Stephen Miller, White House deputy chief of staff and architect of some of the Trump administration’s most hardline immigration policies, has listed his Arlington home for $3.75 million — just two years after buying it for $2.875 million.
Miller and his wife, podcaster Katie Miller, appear to have quietly fled the neighborhood in recent weeks. Neighbors say they were spotted moving out, and the house officially hit the market on October 7, according to ARLnow. The exit comes after several rounds of peaceful chalk protests on the sidewalk outside their home, with messages like “Stephen Miller is destroying democracy,” “stop the kidnapping,” and “no white nationalism” scrawled in bold letters.
While the chalk eventually washed away, the tension apparently didn’t. Katie Miller lashed out on social media: “To the ‘Tolerant Left’ who spent their day trying to intimidate us in the house where we have three young children: We will not back down.
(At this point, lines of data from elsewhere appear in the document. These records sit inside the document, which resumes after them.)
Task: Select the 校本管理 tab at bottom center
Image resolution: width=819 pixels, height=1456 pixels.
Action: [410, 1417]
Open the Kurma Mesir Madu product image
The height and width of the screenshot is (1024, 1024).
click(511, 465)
We will not cower in fear. We will double down. Always, For Charlie.”
Stephen Miller went a step further, calling the chalk messages “terroristic threats” during an appearance on The Sean Hannity Show.
The home listing paints a very different picture from the chaos the Millers described: six bedrooms, 6.5 baths, and “luxury living at its finest,” all wrapped in “comprehensive security.” What’s less clear is how a man with no private-sector resume, no known business ventures, and no discernible talent outside of writing xenophobic policy memos, ended up in a multimillion-dollar property in one of Arlington’s wealthiest enclaves.
Public service, after all, doesn’t usually come with a luxury real estate portfolio. But for Stephen Miller — who has managed to parlay his time in Washington into a career of right-wing influence — it seems the grift pays well.